First introduced in the early years of the 20th century, "carnival" glass earned its name after being given away as booth prizes by traveling carnivals. The bulk of it was made in the years between 1910 and World War II. Reproductions and new shapes were produced in the 1990s as a collector's market for the originals developed. Because it is distinctive in appearance and far from rare, carnival glass is relatively simple to identify and price.
Check that an potential carnival glass piece is genuine by ascertaining how it was made. Carnival glass was press-molded -- the shapes stamped out under high pressure in a speedy mechanized process. On press-molded glass, none of the details are sharp-edged because they haven't been worked by hand, while the base typically has a curled rim.
Look next for an iridescent, oily sheen. This is the key feature of carnival glass. Without it, the item is probably another form of press-molded glassware, like depression or uranium glass.

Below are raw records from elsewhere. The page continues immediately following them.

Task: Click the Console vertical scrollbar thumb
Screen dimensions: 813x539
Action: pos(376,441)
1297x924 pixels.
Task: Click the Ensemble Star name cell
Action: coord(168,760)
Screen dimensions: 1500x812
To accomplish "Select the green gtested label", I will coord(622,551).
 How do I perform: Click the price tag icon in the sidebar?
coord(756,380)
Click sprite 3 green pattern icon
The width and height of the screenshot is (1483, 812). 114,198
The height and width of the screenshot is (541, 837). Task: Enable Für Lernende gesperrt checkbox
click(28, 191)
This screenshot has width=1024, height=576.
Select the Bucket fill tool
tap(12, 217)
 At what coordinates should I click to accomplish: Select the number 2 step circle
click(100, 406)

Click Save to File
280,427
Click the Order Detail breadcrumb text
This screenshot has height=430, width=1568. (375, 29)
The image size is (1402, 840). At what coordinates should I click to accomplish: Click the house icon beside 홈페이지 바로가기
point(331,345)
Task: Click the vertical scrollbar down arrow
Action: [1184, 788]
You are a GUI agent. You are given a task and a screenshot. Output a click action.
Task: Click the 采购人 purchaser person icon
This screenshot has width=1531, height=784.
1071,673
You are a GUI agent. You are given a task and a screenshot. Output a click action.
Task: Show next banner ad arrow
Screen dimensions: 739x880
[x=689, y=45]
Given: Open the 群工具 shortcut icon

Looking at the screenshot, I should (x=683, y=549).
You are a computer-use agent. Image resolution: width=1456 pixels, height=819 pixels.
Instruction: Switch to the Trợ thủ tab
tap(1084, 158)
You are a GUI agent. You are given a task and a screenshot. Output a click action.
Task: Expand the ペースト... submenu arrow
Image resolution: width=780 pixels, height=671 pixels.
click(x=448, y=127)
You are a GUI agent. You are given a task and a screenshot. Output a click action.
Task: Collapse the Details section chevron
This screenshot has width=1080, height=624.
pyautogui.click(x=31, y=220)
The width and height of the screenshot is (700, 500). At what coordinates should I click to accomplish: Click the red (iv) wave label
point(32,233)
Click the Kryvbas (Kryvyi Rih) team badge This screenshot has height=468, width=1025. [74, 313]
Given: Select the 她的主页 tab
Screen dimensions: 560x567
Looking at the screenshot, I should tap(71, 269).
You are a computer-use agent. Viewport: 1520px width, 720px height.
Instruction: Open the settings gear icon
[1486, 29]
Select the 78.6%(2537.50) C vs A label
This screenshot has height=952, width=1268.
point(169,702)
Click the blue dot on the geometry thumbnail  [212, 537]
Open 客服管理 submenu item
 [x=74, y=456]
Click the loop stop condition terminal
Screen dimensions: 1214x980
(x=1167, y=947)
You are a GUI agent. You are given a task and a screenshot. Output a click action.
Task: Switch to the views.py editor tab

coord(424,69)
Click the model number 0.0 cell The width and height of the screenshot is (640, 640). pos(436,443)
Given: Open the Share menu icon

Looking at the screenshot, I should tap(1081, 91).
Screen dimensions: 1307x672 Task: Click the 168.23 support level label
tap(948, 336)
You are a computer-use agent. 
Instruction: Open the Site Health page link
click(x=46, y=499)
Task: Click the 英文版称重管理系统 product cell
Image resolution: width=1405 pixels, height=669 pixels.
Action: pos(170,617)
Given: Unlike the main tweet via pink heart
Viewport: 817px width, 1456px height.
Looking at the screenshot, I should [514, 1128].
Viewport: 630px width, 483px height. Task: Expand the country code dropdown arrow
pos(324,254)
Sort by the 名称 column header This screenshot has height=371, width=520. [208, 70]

Find prices by typing “carnival glass” into your search engine. There is no shortage of sites specializing in carnival glass, whether buying and selling or simply gathering information. Use the sites' own search engines to find examples similar to your own. Items of carnival glass are usually described according to their shape (vases, bowls, novelties) and color (marigold, amethyst, green.)
Find more prices by visiting online auction sites. Go to their carnival glass subcategories and type a description like “amethyst bowl” into the auction's search engine to bring up a list of current lots. Use the site's tracking tool to follow some of these lots through to their conclusion. This will give you a realistic and up-to-date price for a particular piece of carnival glass.
Another way of distinguishing carnival glass from uranium or depression glass is that the latter wares were primarily utilitarian, whereas carnival glass, even when made into cups and saucers, is too frilly and elaborate for everyday use.
Because there are examples of modern reproduction carnival glass on the market, this has had the effect of depressing values on vintage pieces.